START Records provided

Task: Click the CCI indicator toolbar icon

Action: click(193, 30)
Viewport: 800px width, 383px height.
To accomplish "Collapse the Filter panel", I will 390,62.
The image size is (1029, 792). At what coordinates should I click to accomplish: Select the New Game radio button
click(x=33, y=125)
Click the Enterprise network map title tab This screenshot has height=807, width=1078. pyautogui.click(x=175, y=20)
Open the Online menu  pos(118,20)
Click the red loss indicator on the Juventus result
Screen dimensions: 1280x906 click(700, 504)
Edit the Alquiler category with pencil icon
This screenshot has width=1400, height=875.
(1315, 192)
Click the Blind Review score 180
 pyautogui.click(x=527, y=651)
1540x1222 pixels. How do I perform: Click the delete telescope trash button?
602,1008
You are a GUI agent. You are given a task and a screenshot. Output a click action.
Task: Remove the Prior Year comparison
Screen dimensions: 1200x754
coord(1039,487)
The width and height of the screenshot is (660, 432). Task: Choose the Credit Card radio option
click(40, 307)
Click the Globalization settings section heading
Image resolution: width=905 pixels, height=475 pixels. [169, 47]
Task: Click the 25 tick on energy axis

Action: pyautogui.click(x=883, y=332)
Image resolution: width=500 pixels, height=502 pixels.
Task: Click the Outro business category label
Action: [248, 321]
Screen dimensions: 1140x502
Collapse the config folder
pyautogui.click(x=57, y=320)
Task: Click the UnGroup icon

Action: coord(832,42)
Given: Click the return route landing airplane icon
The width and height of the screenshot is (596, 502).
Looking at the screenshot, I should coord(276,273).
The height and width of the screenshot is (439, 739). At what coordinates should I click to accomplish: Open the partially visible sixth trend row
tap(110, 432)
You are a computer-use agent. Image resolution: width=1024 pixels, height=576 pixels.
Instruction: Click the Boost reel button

END Records provided

• _Task description_: Copy, from the lines above, each one that holds "agent".

• _Exercise output_:
You are a GUI agent. You are given a task and a screenshot. Output a click action.
You are a computer-use agent. Image resolution: width=1024 pixels, height=576 pixels.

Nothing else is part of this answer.